Math 267 - Spring 2015 Homework 5

1. The data set “Movies.txt” (available on the homework website) contains information o$ $443$ semi-recent movies (from $1990 - 2005$). For each movie, the title, the year of release, the budget (in $), the length, the viewer rating and the type (either action, drama or comedy) are available. Use $\mathit{ggplot2}$ to re-create the graph shown below.

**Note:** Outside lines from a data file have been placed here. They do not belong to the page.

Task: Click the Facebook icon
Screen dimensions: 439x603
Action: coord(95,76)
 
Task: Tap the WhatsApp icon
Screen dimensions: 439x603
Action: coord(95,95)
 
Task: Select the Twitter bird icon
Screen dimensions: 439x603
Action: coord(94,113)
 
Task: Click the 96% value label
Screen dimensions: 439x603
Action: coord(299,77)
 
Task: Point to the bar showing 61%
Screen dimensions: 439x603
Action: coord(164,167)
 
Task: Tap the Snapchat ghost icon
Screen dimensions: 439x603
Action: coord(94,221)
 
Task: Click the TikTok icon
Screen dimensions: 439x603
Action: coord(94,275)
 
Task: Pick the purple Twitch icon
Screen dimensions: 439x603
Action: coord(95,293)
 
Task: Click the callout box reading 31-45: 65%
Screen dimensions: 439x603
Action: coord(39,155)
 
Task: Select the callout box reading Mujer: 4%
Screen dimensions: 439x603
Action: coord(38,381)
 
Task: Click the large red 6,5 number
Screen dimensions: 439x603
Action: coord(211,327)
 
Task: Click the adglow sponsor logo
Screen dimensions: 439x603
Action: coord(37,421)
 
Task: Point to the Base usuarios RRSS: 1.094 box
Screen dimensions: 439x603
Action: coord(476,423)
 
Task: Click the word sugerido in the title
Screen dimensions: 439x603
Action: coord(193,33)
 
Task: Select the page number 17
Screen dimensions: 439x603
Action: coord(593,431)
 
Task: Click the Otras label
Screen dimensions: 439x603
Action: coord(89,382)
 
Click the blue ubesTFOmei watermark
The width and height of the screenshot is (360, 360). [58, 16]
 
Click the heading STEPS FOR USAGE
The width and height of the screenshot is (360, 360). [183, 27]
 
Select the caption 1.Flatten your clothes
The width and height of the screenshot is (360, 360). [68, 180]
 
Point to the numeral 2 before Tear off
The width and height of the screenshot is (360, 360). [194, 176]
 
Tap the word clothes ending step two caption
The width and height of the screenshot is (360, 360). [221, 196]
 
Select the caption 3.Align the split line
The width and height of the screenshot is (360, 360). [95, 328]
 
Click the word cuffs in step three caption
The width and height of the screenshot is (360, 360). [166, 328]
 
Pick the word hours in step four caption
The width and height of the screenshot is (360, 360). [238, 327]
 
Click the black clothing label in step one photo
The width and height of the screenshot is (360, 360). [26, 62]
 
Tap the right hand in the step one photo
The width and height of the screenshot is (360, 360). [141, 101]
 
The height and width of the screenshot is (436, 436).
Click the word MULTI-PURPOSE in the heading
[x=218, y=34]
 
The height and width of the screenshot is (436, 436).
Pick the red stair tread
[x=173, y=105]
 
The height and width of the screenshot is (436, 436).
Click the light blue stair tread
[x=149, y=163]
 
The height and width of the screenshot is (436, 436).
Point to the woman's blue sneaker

In particular, your graph should contain the following features: $•$ Scatterplot of the viewer’s rating by movie budget

$•$ Faceted by movie type

$•$ Points colored (discretely) by year

$•$ Labeled axes, legend and title

$•$ Logarithmic $x$-axis

$•$ Linear smoother included (whether this makes sense for the data or not…)

movie <- read.table("http://www.math.sjsu.edu/~bremer/Teaching/Math267/Data/Movies.txt", header=T)

library(ggplot2)

p <- ggplot(movie, aes(budget/1000, rating)) # scatterplot of the viewer's rating by movie budget #
p <- p + geom_point(aes(color= factor(year)))+scale_x_log10() # Points colored (discretely) by year + logarithmic x-axis #
p <- p + stat_smooth(method = "lm") # linear smoother #
p <- p + facet_wrap(~Type) # Faceted by movie type #
p <- p + labs(x = "Movie Budget (in $k)", y = "Viewer's Rating", title = "Successful Movies")+ scale_color_discrete(name="Year") # labeled axes, legend and title #
p

$2.$ ${\bf Gaussian \space Process \space Regression}$

In this problem, we will generate (noisy) data from a known true function, fit a Gaussian process regression model and compare the result to the true underlying function.

$(a)$ Generate data from the model

\[y=sin(x)+ε,\space where \space ε∼N(0,σ_n^2)\]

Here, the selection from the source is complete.